If you are a regular reader of my blog, you would know that I opened the Trading 212 portfolio three weeks ago which was quite high. It quickly jumped to 10% profit. Then I made a rookie mistake. Instead of waiting for the next sell-off, I made a number of purchases before the Week 24 sell-off. As a result, the portfolio slid into more than 10% loss at the end of the week. However, I am glad to say that it has recovered brilliantly last week, almost 7% WoW, and just 3% away from breaking even.

  • Both Premier Oil and Greggs pulled the portfolio up and rose by 15% and 8% respectively. Greggs reopened 800 of its 2,050 stores from Thursday but said it expects lower sales. As a result, it is taking a number of strategies to tackle the situation post-lockdown; such as abandoning some of its new store openings and lowering the rental payments to landlords, etc. In my opinion, its core customers are from three different groups, office workers, students and their parents, and manufacturing and construction workers. Currently, the first two groups are absent from the high street and the third group is catching up to the peak slowly. Unless footfall in the high street or stations start going back up, it will be hard for Greggs to go back to its amazing growth journey.
  • On Wednesday, I took a small position in Salesforce (NYSE:CRM). It is a Customer Relationship Management (CRM) provider to all types of businesses. Working from home has increased demand from online services like this. As a result, its share price has gone up by 50% since mid-March. Institutional investors are bullish about the company. Out of 43 analysts, currently 34 rate the company as a “Buy”. Again, it is sound financial health, as both Short Term and Long Term liabilities are covered by the current cash flow.
Salesforce (NYSE:CRM) – 5-Year Share Price Chart
  • Another stock I have been looking to buy for a while, but I haven’t found the chance to buy this is trusted online payment provider, PayPal (NASDAQ:PYPL) during a huge dip. Since the mid-March dip, it has risen almost 93%. Damn! I could not wait any longer and I took a small position on Friday. I don’t know much about Wirecard, but its financial scandal might help PayPal positively. Fingers crossed. 🤞🤞🤞
  • I also have small positions at easyJet (I love easyJet, don’t I!), Marstons, United Airlines and MGM Resorts in this portfolio. While easyJet and Marstons might go up next week after the positive news on the pandemic, the US stocks will continue suffering due to the rise in the infections I already mentioned earlier in the post.

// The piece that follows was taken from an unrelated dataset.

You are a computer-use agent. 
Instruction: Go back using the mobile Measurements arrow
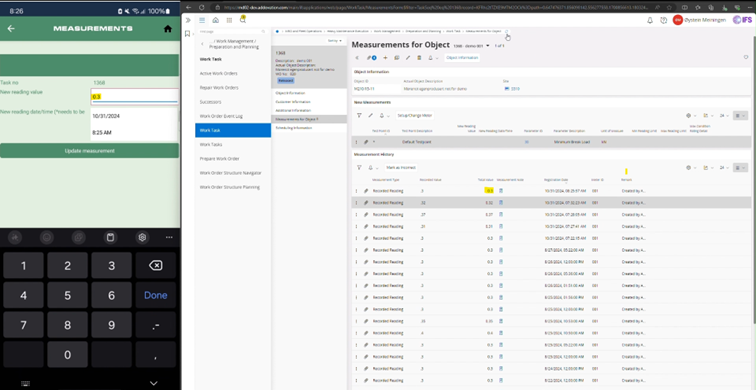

Last week I received a free National Grid (LSE:NG.) share worth about £9 from Trading 212. If you are planning to open an account with Trading 212, consider using my referral link. Both of us will receive one free share each, worth up to £100.

Next Week’s Dividend Payments

Here is a list of companies that will be paying me dividends next week. 

CompanyPayment DateDiv TypeDiv YieldDiv Amount
Royal Dutch Shell (LSE:RDSB)Mon 22 JunQuarterly1.4%12.951p
Bank of America (NYSE:BAC)Fri 26 JunQuarterly2.85%18c

Shell already cut its dividend in April. I don’t think it will start paying any dividend again any time soon as the oil price and demand levels are quite low.

The Week Ahead

I will be following this list of reports taking place next week. For more information, check out the London Stock Exchange, NASDAQ, and other stock exchange websites.

Full-year earningsHalf/Quarterly earningsTrading update
Tue 23 JuneSt James’s Place
Wed 24 JunePremier FoodsCrest NicholsonPetrofac
Thu 25 JuneFuller Smith & Turner, Royal Mail, Auto TraderAccenture, Nike
Fri 26 JuneTesco


It is good news that the lockdown is easing almost every day. However, we are far from the economic downturn. We have about nine days left in Q2. I am worried that Q2 reporting sessions will be horrible, and massive job cuts will follow it in Q3. All in all, 2020 won’t be favourable to any risky investment. 

All the experts are talking about the rise of the new breed of investors (or gamblers) who are currently ruling the stock market, ignoring all the lessons from traditional investors like Warren Buffet, Charlie Mounger, Peter Lynch, et al. 

I hope none of us is caught in the hype trap and make a huge mistake. I wish you good health and a fantastic investing future.